Having good data is crucial to evaluate a policy or programme, and new data sources and data science analytical tools have much to offer. In my previous post, I laid out some big data basics, and introduced some of the resources LEPs and local authorities can use. This post looks at how these might be applied to real-world evaluations, and the challenges involved.
Local policymakers, especially in big cities, are already starting to use big data sources and analytics for planning and management (see this FT story for an example). Evaluations exploiting big data are still thin on the ground, however, and that’s a shame. So here are some pointers.
First, big data will not evaluate the policy for you. Fancy data is no substitute for good research design. Evaluators still need to follow our advice and refer to a theory of change, work out a framework to test that theory, then apply appropriate data. In the tech incubator example above, leveraging big data is a crucial part of the research design; but it’s the RCT element that allows us to identify impacts. Data is not the answer, though it can help us find it.
Second, take time to investigate sources, access and cost. Commercial big datasets aren’t always easily affordable to the public sector, and aren’t always designed for evaluation purposes. Think about access, and how this might change over time. Central and local government already produce large amounts of information for monitoring purposes. Audit what data you already hold; look at what commercial providers will give developers for free, for instance through APIs; collaborate with colleges and universities who are keen to provide data science students for work placements, and who can help you unlock these resources. Groups like the Open Data Institute and NESTA can also help. Academics also have privileged access to many administrative big data sets through the UK Data Service and its online secure lab.
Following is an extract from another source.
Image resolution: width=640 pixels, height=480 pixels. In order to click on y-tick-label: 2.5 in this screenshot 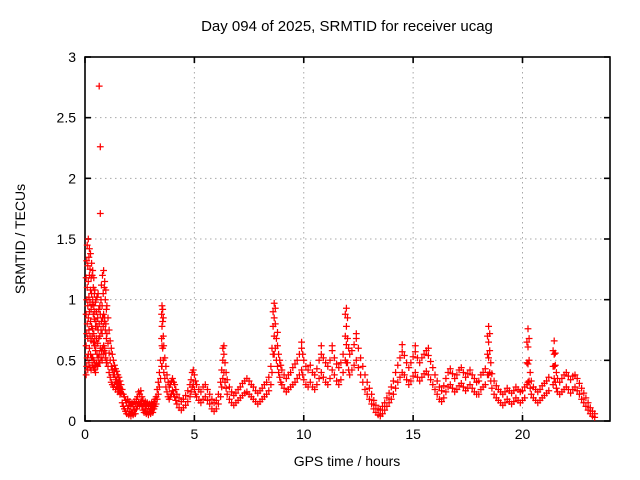, I will do `click(67, 118)`.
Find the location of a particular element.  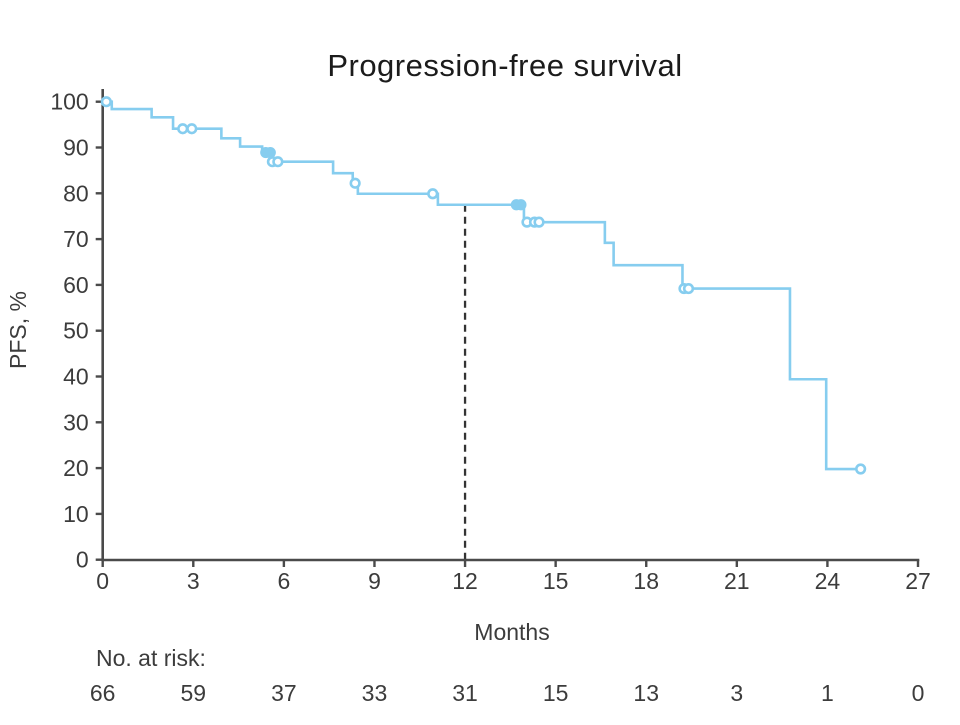

at-risk-count: 13 is located at coordinates (646, 693).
Third, be realistic about data quality. In particular, commercial big data is still a complement to administrative datasets, rather than a substitute. In particular, many commercial resources aren’t as complete as they claim; for example, social media data is only as good as its user base, which is often skewed towards younger, whiter, better off social groups. Similarly, Crunchbase is a very promising resource for understanding local clusters, but as some colleagues and I are finding, it still has a lot of gaps. So as a minimum, substantial cleaning and validation is often required on the raw data: this paper walks you through some of the work required with one UK example. In the jargon, you also need to think about the ‘implicit sampling frame’ – for example, if Twitter data comes from Twitter users, (who represent a particular set of socio-economic groups) what can you learn from your results?
Think about whether you have the in-house capacity to do all of this. If not, find partners who can help you (see above) and whether you can trade data access for help with making sense of it.
Fourth, when you do have to collect your own information, make sure you can link it. As we have seen, it’s rare that one single dataset will give you everything you need, so patching several together is often necessary. And you will get far more value from your survey if you can also leverage other resources that already exist, especially if you can access these for free. Make sure you understand what linking variables exist. For firms, for example, Company Record Numbers (CRNs) allow you to match your survey respondents to information in Companies House, administrative data resources like the Business Structure Database and to many commercial big data sets. And make sure your survey asks respondents for permission to match their (anonymised) details to other datasets.
Fifth, to get the most out of your data, you’ll also need some data science. You may already have people with the right skills in-house. If not, reach out to collaborators: the same people who can help you access datasets can usually help you crunch it. And if you’re already confident with code, this paper by Hal Varian (PDF here) is an excellent overview of how techniques like classification trees can provide intuitive, visual tools for exploring logic models and presenting results, in ways that will have impact.